Git: Under the Hood — How Git Actually Works

Oct 22, 2025
GitVCS

Git’s Core Philosophy

At its core, Git isn’t about “versions of files” — it’s about snapshots of content.

Most version control systems (like SVN) store differences — the delta between file versions.

Git stores snapshots — each commit is a complete snapshot of your project’s state (with deduplication for unchanged files).

The .git Directory

Whenever you run git init, Git creates a hidden .git folder — this is the entire repository. Your working directory is just a convenience layer.

Inside .git, you’ll find key components:

├── config
├── description
├── HEAD
├── index
├── info
│   ├── exclude
│   └── refs
├── logs
│   ├── HEAD
│   └── refs
├── objects
│   ├── info
│   └── pack
├── packed-refs
└── refs
    ├── heads
    └── tags

Let’s decode these one by one.

The Object Database — Git’s Heart

Everything in Git is stored as an object inside .git/objects/.

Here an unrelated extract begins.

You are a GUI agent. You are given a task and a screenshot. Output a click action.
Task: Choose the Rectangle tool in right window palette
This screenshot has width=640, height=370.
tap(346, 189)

There are four types of objects:

  • Blob — represents file contents
  • Tree — represents directories (contains references to blobs and subtrees)
  • Commit — represents a snapshot with metadata (author, parent, message, etc.)
  • Tag — a named pointer to a commit (often annotated)

Git stores all these as content-addressable objects, meaning:

The object’s filename = SHA-1 hash of its contents.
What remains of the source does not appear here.